When to use JSON logic:
- Under 20-30 simple, independent rules
- Rules change occasionally
- You want zero infrastructure overhead
- Direct evaluation in your code is fine
When to use a rules engine:
- Rules are complex or interconnected
- Rules depend on other rules (chaining, inference)
- Business users need to manage rules through visual tools
The AI Question
AI is everywhere right now, especially in workflows. But here's the thing, AI alone isn't enough when it comes to decision-making in regulated industries. The real power comes from combining AI with rules engines inside workflows.
Think about a loan application workflow. An AI model might assess risk, summarise the application, flag potential issues. But the actual decision, approve, reject, escalate, needs to follow strict rules. This is where rules engines step in as the backbone of the workflow.
Here's an example, an AI component receives an application, extracts and enriches the data, maybe does some analysis on supporting documents. Then it hands off to a rules engine which evaluates credit score, income ratios, compliance checks. The rules engine makes the decision, logs it, and the workflow continues, sending notifications, generating reports, whatever comes next.
In agentic workflows, AI handles the "thinking" parts while rules engines handle the "deciding" parts. The rules engine acts as a guardrail, keeping the workflow compliant, auditable, and explainable even when AI is doing the heavy lifting around it.
The beauty of this approach? You get the best of both worlds. AI handles complexity, pattern recognition, and automation. The rules engine provides structure and regulatory compliance. Neither works as well alone in these scenarios.

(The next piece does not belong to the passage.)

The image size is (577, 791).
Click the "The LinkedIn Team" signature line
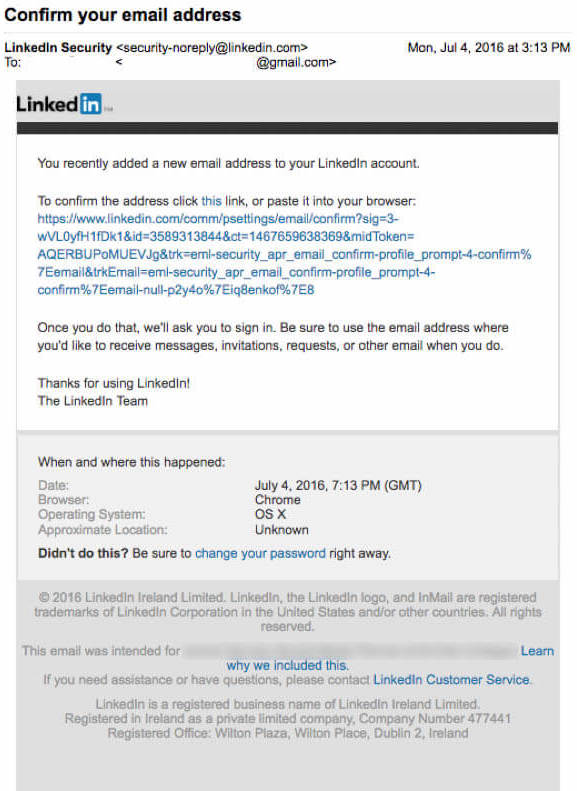click(x=93, y=401)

If you're in fintech, insurance, healthcare, or government systems, you need to explain your decisions. This means showing:
Decision trails - Every decision traced back to specific rule versions. When did rule X change? Who approved it? What decisions used the old vs new version?
Reproducibility - Given the same inputs and rule version, you get the same output. Always.

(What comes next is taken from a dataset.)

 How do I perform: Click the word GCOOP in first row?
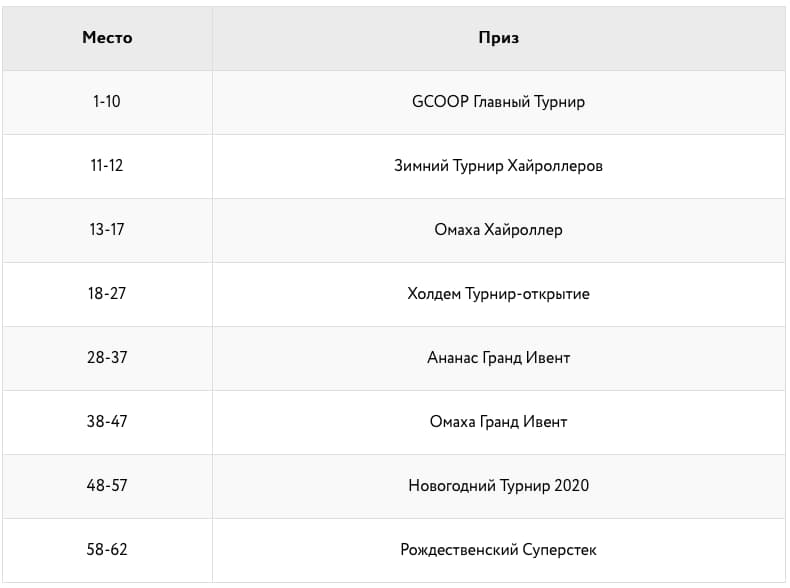click(x=440, y=102)
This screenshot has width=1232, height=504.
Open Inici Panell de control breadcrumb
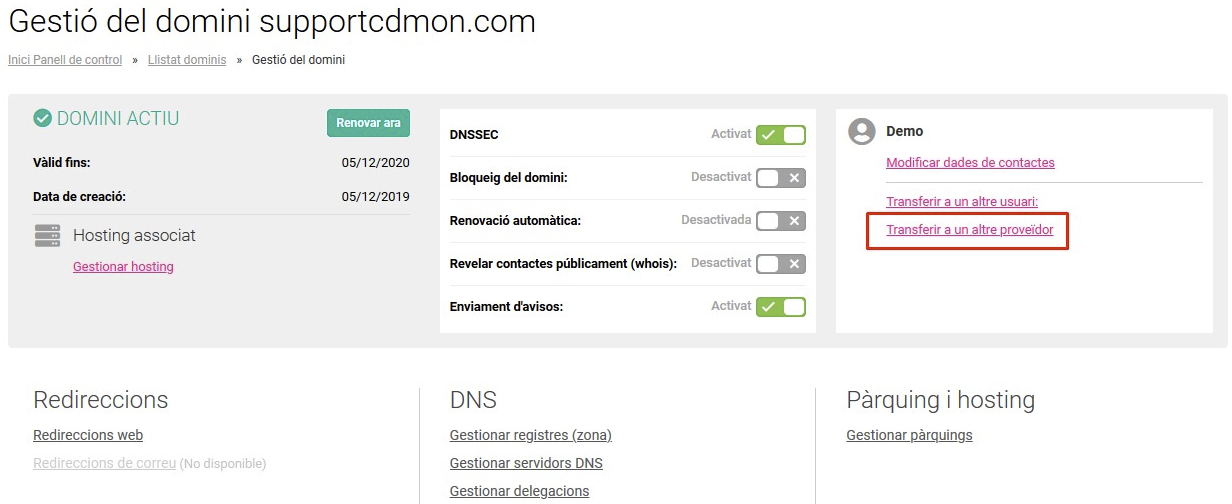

Human-readable logic - Compliance teams and regulators need to understand why decisions happened without parsing code.
JSON logic and rules engines both handle this better than hardcoded logic. You can design your system so each decision stores which rule version it used.
The format matters too. JSON logic is genuinely readable to non-engineers with minimal training. Rules engine DSLs vary some are clear, others get cryptic. Pick one where your compliance team can actually follow the logic.
Don't forget performance monitoring. In high-volume systems (payment processing, real-time fraud checks), you need rule evaluation to stay under 10ms per evaluation. Both JSON logic and modern rules engines can hit this, but test with production-scale data.
Decision Framework
Start with hardcoded if:
- You have under 10 rules
- They rarely change
- It's not a regulated domain
- You're prototyping
Move to JSON logic when:
- Rules reach 10-50+
- Business wants to adjust rules without deploys
- You need decision traceability
- Your team is small
- Rules are simple and independent
Adopt a rules engine when:
- Rules exceed 50-100
- Rules depend on other rules
- Multiple teams manage different rule sets
- The domain is genuinely complex (insurance pricing, clinical decision support)
Red flags to take note of, if you've outgrown your current approach:
- Developers scared to touch the decision code
- Rules taking 30+ minutes to update in production
- Business is constantly asking "why did X happen?"
- Explaining past decisions takes weeks instead of hours
The right decision engine depends on your constraints. The best teams start simple and scale deliberately. JSON logic handles 80% of scenarios with 20% of the complexity. Rules engines solve the remaining 20% when you actually need them. AI augments both but rarely replaces them in regulated environments. The key is building for traceability from day one. Whether you choose JSON logic or a full rules engine, make decisions explainable, reproducible, and understandable. Your future self will thank you.